Problems of scale and complexity

Stanford Web Services, Stanford University
Aug 2016 to present

How do we manage so many sites, with so many variations but also interrelationships among codebases?

By the time I arrived, my team had already written over 1,600 tests.  We maintained over 2,500 sites that made use of myriad libraries, API’s, custom modules, and other integrations.  The chance of breaking something when upgrading anything was extremely high.  So these tests were incredibly valuable; they just took a really long time to run.  And required a very precarious setup on our local development machines to run successfully.  For example, the first time I ran all variations of our test suites, it took close to a week.  That Friday, Chrome pushed update that made it impossible to run any.

We knew we needed a system for running these tests automatically, but we didn’t know when they should be run and where.  Before getting started, I wrote a project brief and began interviewing members on the team who could tell me what errors clients cared about most.  The answer was simple, anything that makes a site “look broken.”  It could be text running unintelligibly over an image.  It could also be a button that didn’t work.  With these priorities in mind, I looked at our development practices.

For the most part, development occurred in well contained modules.  Once new development reached a certain level of stability, we would add it to our products.  And only after rigorous testing, would new code deploy to production.  So there were a number of opportunities to run subsets of our test suite, specific to the code being developed.  We didn’t have to run all 1,600 every time.  And if we could run tests earlier in the development process, then the results could support a peer review process integral to our team’s development practices.

A number of different tools exist to facilitate this kind of automation.  Each with varying costs, quality of documentation, and ease of adoption.  With an open mind, I explored several and carefully noted where I found friction, where things worked the first time, and where companies tossed in delightful add-ons that showed they really understood how the automation tool would be used in real life.  For example, one had a favicon that changed color depending on whether a test run was in process, whether it had succeeded, or failed.  They wisely presumed I would be working on something else, while tests ran in a backgrounded tab.

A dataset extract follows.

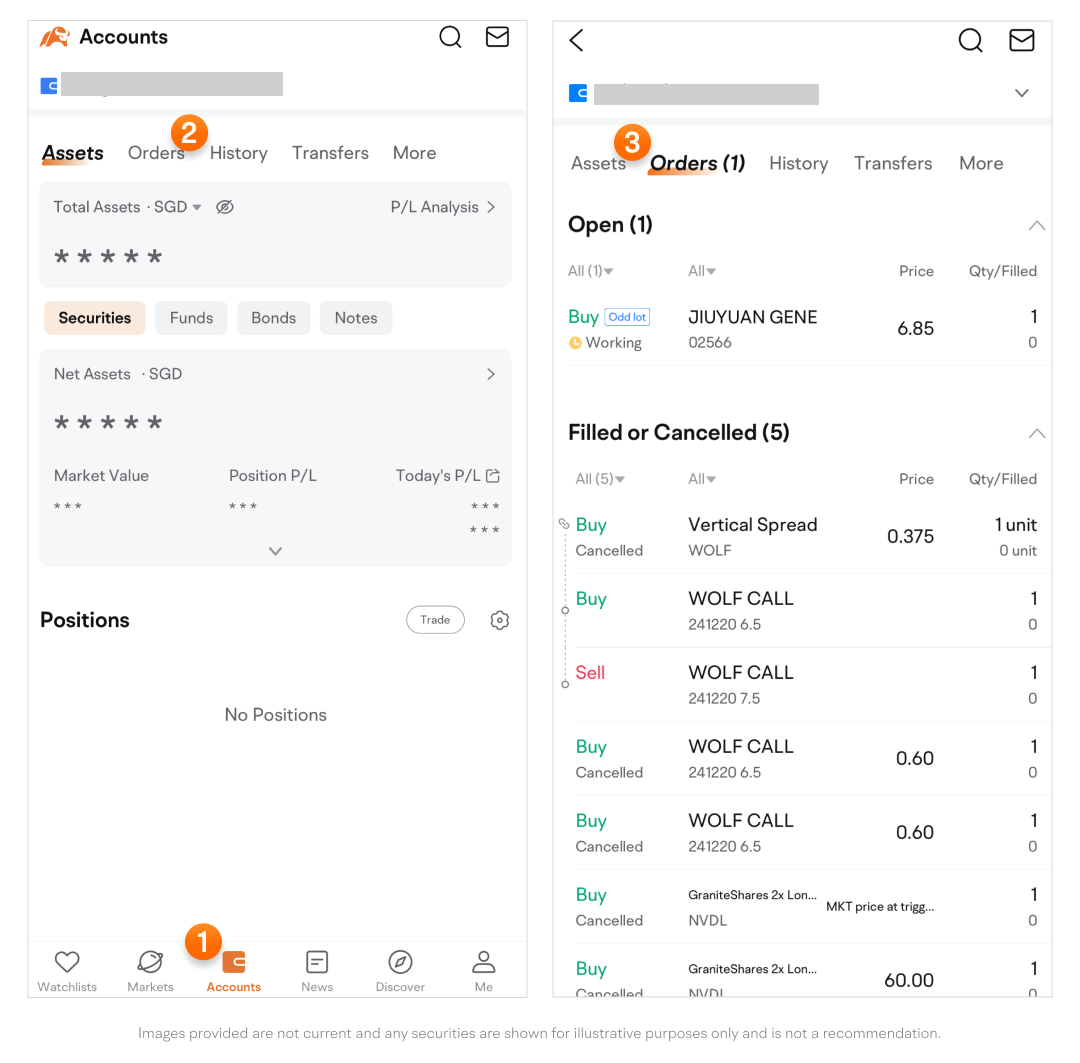
Task: Open the News icon in bottom bar
Action: coord(317,963)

I distilled my lessons learned from this evaluation process for my colleagues and demoed several different options.  I wanted to hear from them whether they’d find this addition to our development process useful.  Anything that threatens to slow down the movement of code to production has to return a hugely high value.  And I didn’t want anyone getting frustrated and working around it.  After all, these tests were our best chance to catch problems before they reached the public.  Assured my colleagues all believed it would add value, I worked through the last remaining challenges and we piloted the tool on a small handful of repositories in active development.

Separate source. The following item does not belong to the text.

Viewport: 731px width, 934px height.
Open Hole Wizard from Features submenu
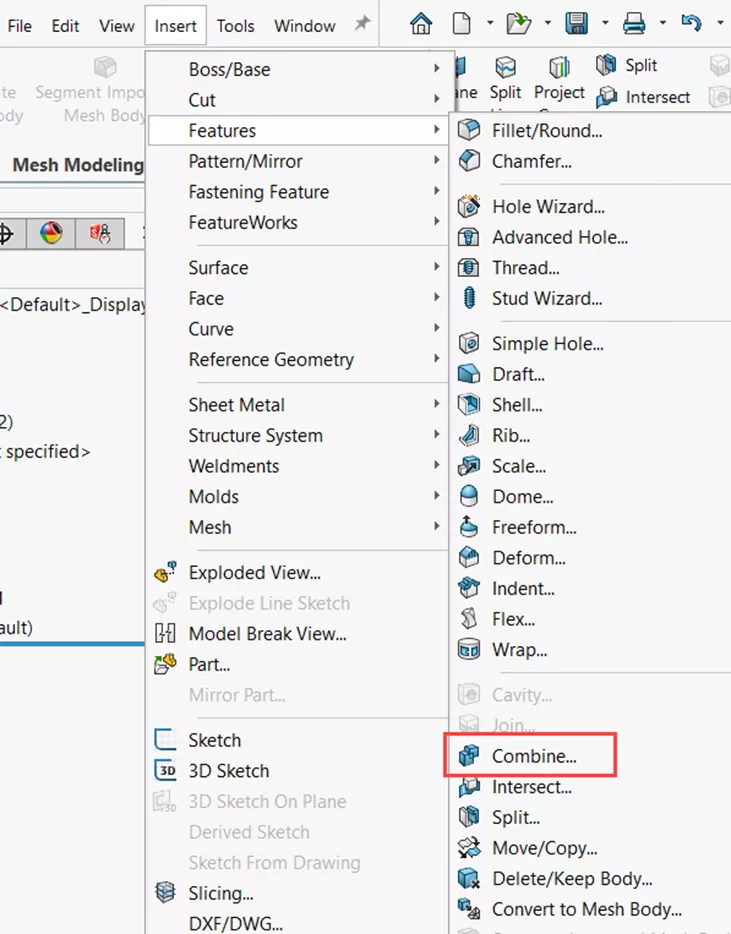pyautogui.click(x=547, y=207)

The results were humbling.  Not only did it reliably catch errors, but my colleagues were ecstatic to see the tests run more often with no more work on our part.  We celebrated the first time our system ran the right subset of tests for the 12 different products we managed, a process that would have previously taken up someone’s computer for 12 hours if not more.  When the tool has broken, since we started using it, my colleagues have begged me to get it back online as soon as possible.  They are not as I had feared eager to work around it.  And have been requesting additional features so they can use it in new contexts.

Resources

Code: https://github.com/su-sws/stanford_travisci_scripts

Presentation at DrupalCon Higher Ed Summit: https://github.com/kbrownell/automated_testing

Kellie
Problems of scoping down for shoestring budgets

Giant Rabbit LLC
July 2013 to Jun 2016

How do we provide the same quality of service but at half or a fourth the cost?

Dissatisfied with their existing toolset, nonprofit staff often came to truly believe another product would serve them better.  And so they embark on the trying, months long process of migrating their data and business practices to a new system.  That’s where we came in.  Having migrated dozens of organizations from one system to another, we had became intimately familiar with common pitfalls, oversights, and challenges with the process.  As the lead developer on many of these projects, my team trusted me with the freedom to iterate every single time.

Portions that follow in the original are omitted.